Start of TEXT EXCERPT

Am I right in thinking that the Commissioners of Northern Lights flag is the only flag using the "Old Union Jack" (with no red saltire) as a canton?
James Dignan, 18 December 1995

From memory, and possibly this is no longer true, but I think the answer is yes. The Commissioners of Northern Lights is the lighthouse authority of Scotland. According to my trusty Whitaker's the Commissioners of Northern Lights was founded in 1786, which might explain its anachronistic usage.
Roy Stilling, 18 December 1995

I recently saw in Edinburgh a flag of the Commissioners of Northern Lighthouses; the Commissioner's flag. I was very interested in the fact that it shows the old pre-1801 Union flag. I took a photograph.
Christopher Fear, 30 October 2003

Interestingly, the canton in the photograph shows not just the design of the pre-1801 flag, but also it looks like it shows it in the pre-1801 proportions! That canton
is surely 2:3 or similar, and is far less than half of the flag's length.
James Dignan 31 October 2003

The illustration on this page is probably based on that in BR20, Change No.5 (prepared by Graham Bartram), which also shows the canton with proportions of 1:2. This as far as I know, is the nearest we have in the UK to an official image. It would also appear that the fimbriation to the St George is too narrow on the flag in question, as it has apparently been approximately one-third of flag width from the beginning? The earliest official image of the 1606 pattern Union Flag is dated 1707, and this has that width of fimbriation so it sounds as if a little imagination has been at work? Neither is there any real justification for the canton proportions of 2:3. This, indeed, would have been roughly the ratio of jacks c1700, but the official illustration of 1707 shows proportions of 3:4, while about 4:7 (or slightly longer) would have been customary by the middle of the 18th Century and 1:2 by its end.

End of TEXT EXCERPT

- REQUIREMENTS -
Copy the flag discussion again, starting with "James Dignan, 18" and going on through "took a photograph.", putting "Northern Lights Commissioners" wherever "Commissioners of Northern Lights" appears.

Start of DATA ROWS

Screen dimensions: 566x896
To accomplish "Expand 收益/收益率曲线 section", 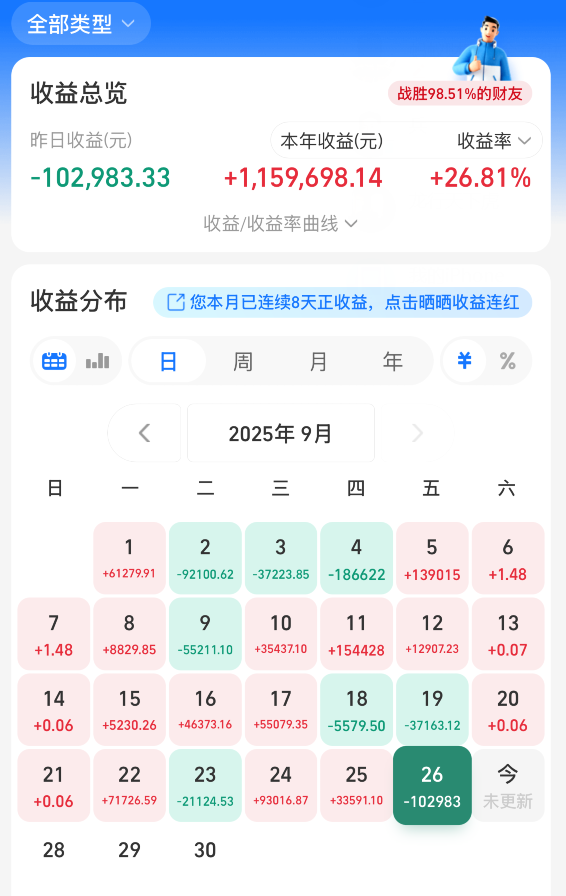I will point(280,223).
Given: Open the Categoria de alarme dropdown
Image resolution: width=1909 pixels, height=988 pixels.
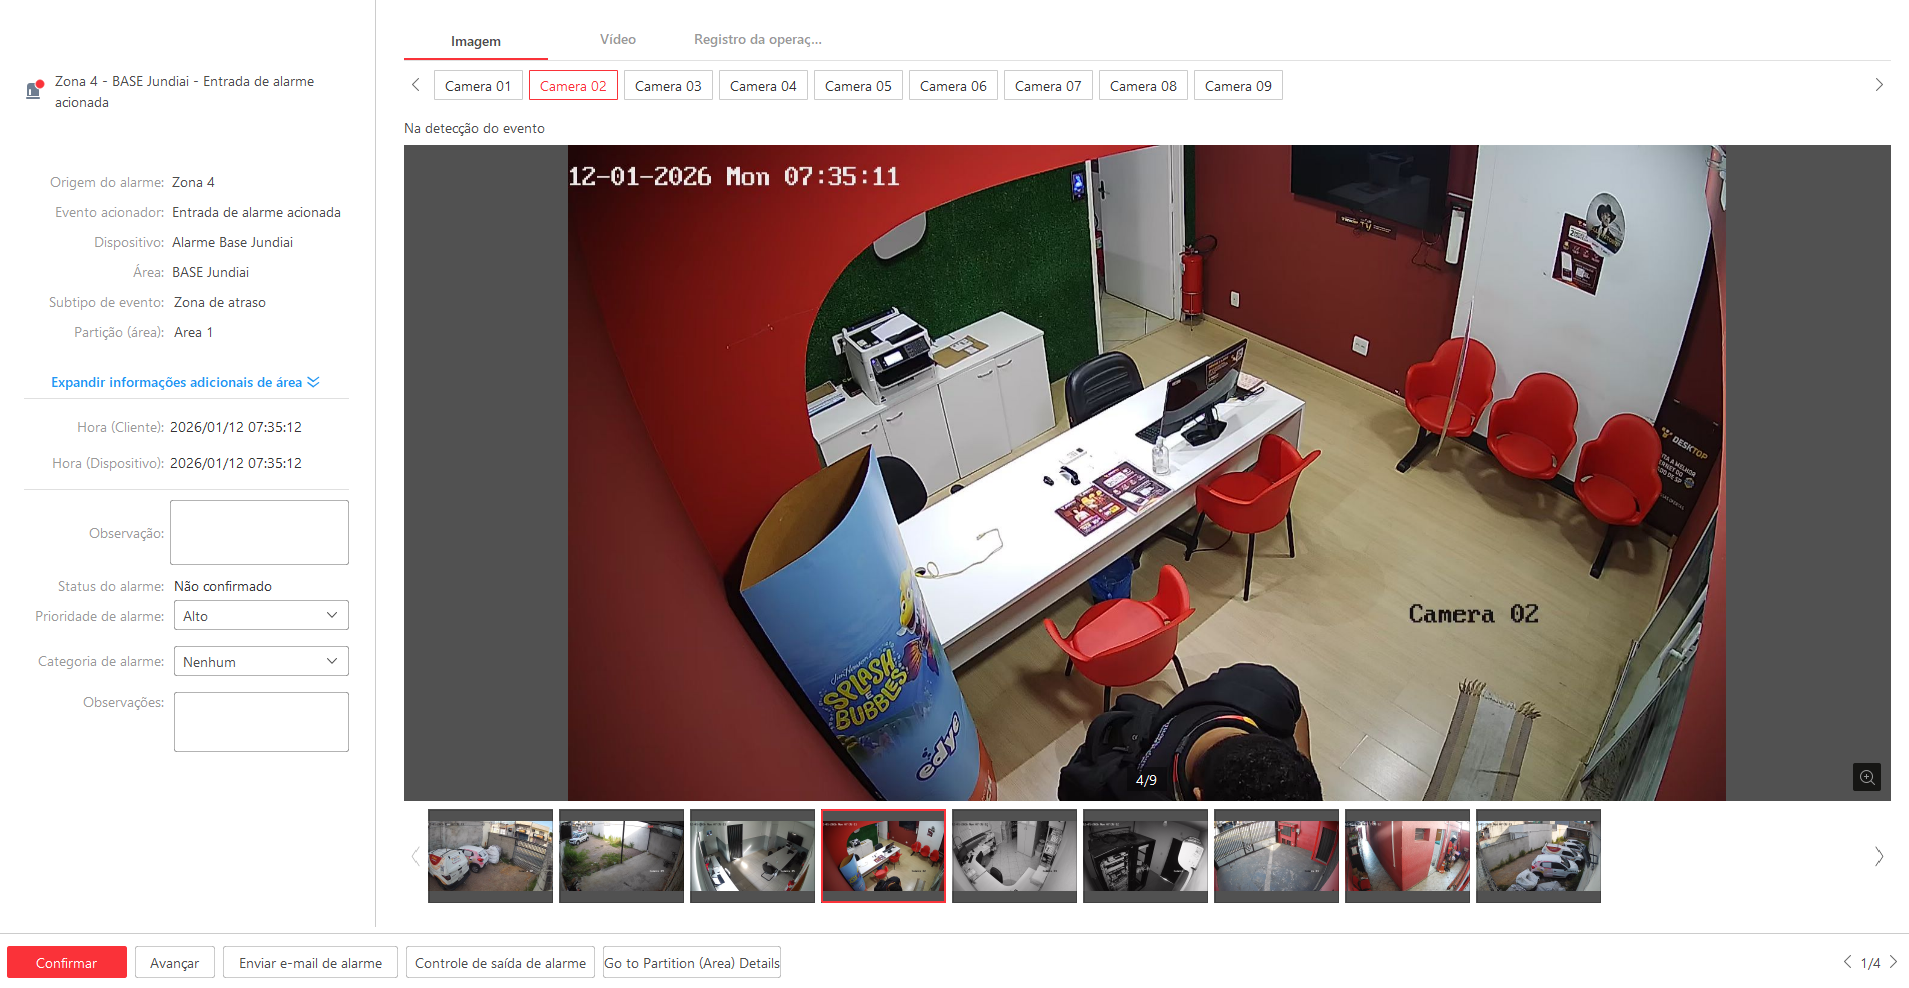Looking at the screenshot, I should pyautogui.click(x=261, y=662).
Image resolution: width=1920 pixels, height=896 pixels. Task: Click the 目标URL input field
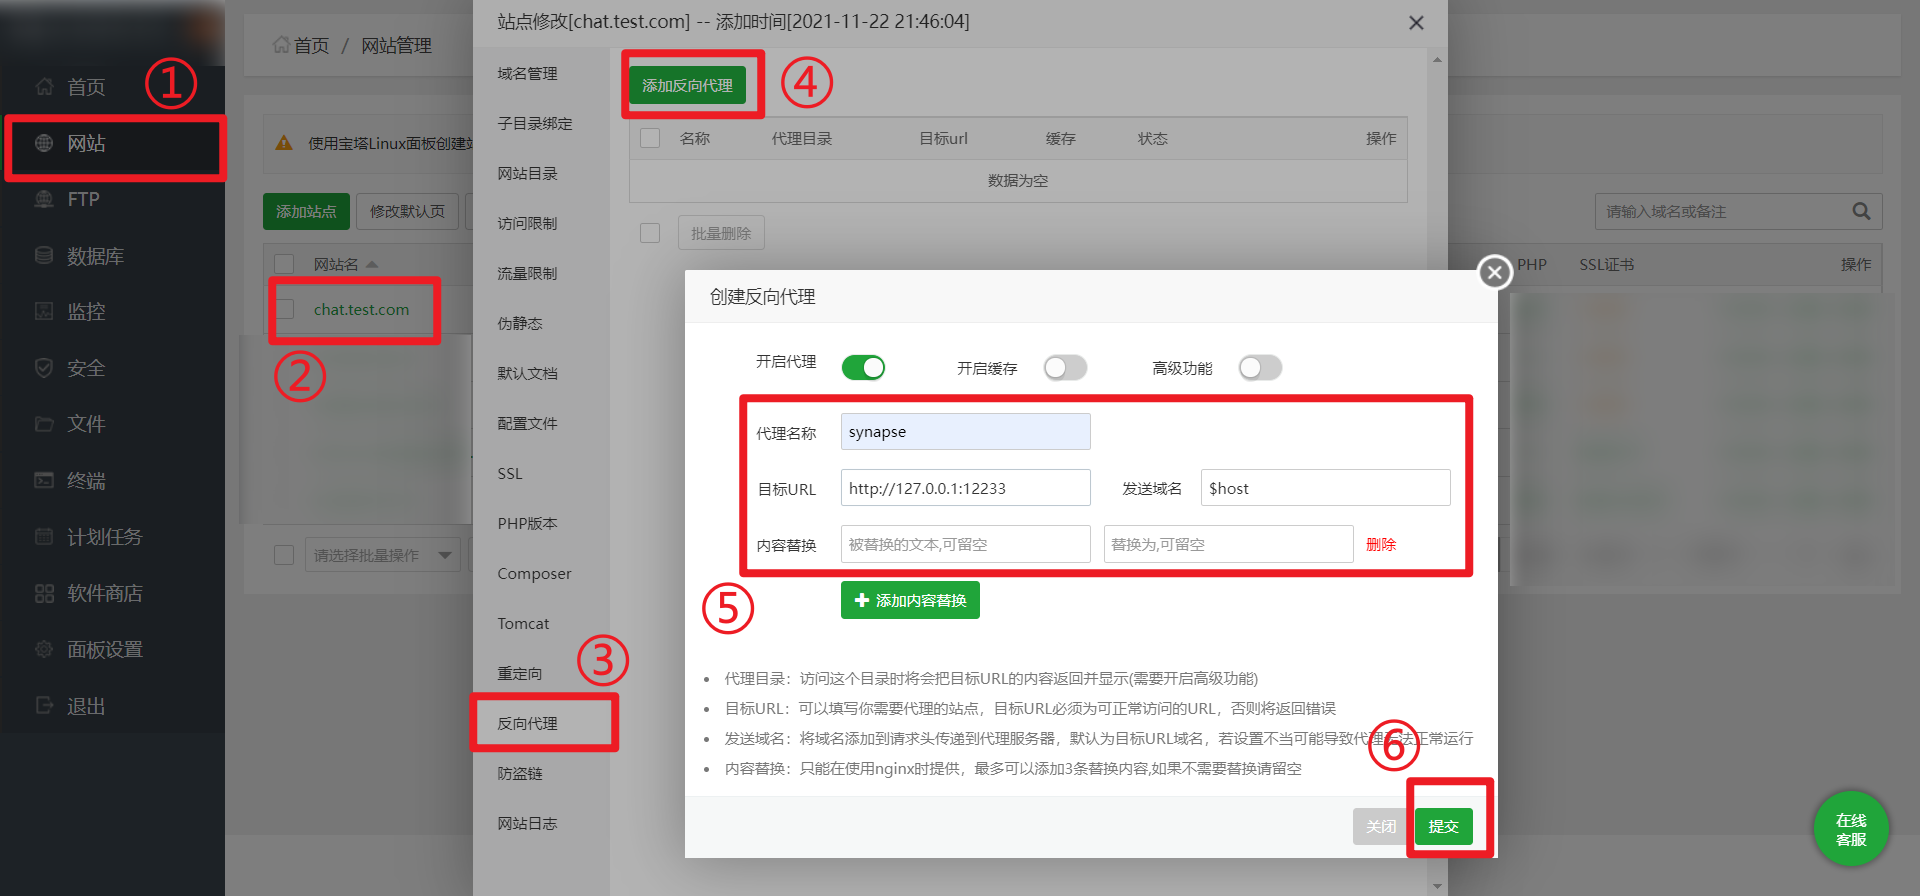[x=965, y=488]
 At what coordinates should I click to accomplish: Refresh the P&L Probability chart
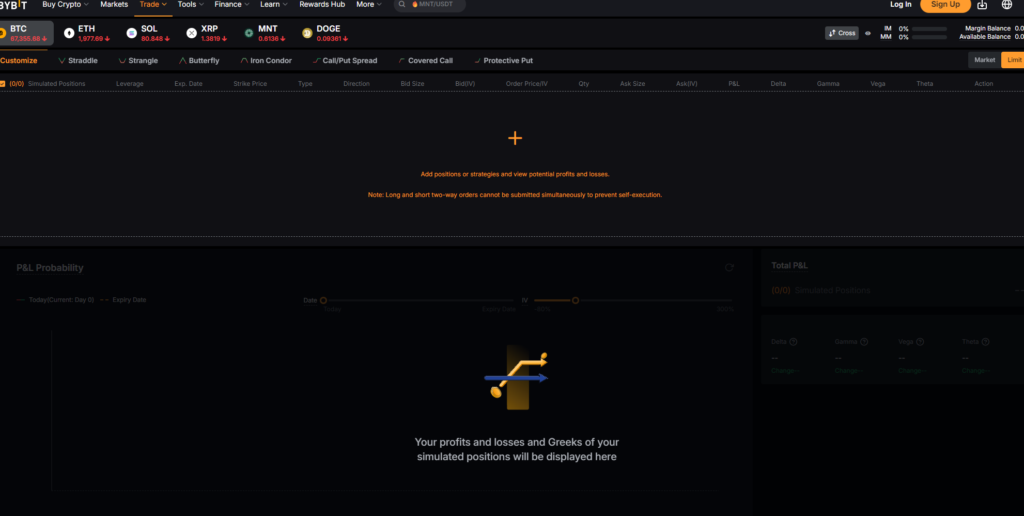[729, 268]
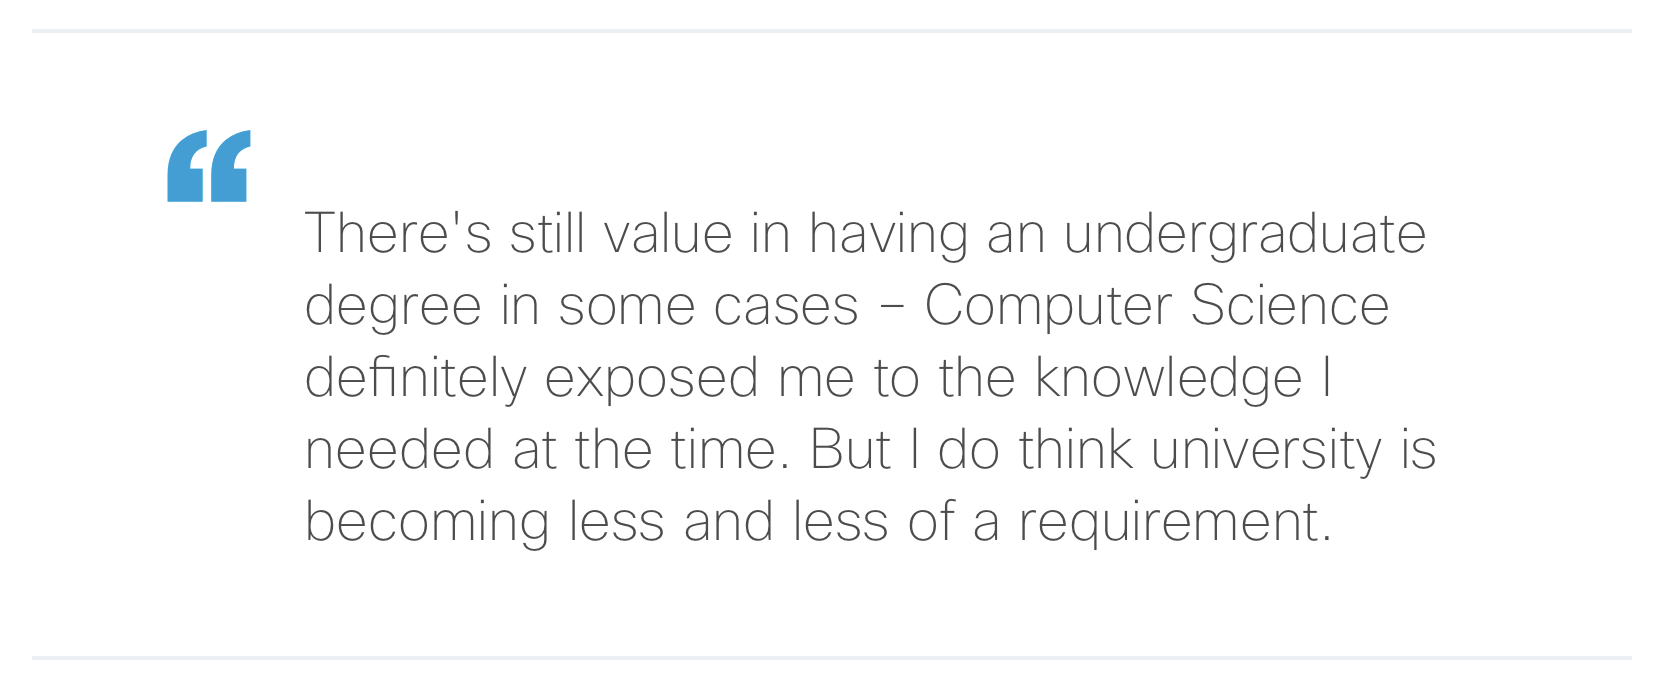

End of DATA ROWS

- THE RESPONSE -
James Dignan, 18 December 1995

From memory, and possibly this is no longer true, but I think the answer is yes. The Northern Lights Commissioners is the lighthouse authority of Scotland. According to my trusty Whitaker's the Northern Lights Commissioners was founded in 1786, which might explain its anachronistic usage.
Roy Stilling, 18 December 1995

I recently saw in Edinburgh a flag of the Commissioners of Northern Lighthouses; the Commissioner's flag. I was very interested in the fact that it shows the old pre-1801 Union flag. I took a photograph.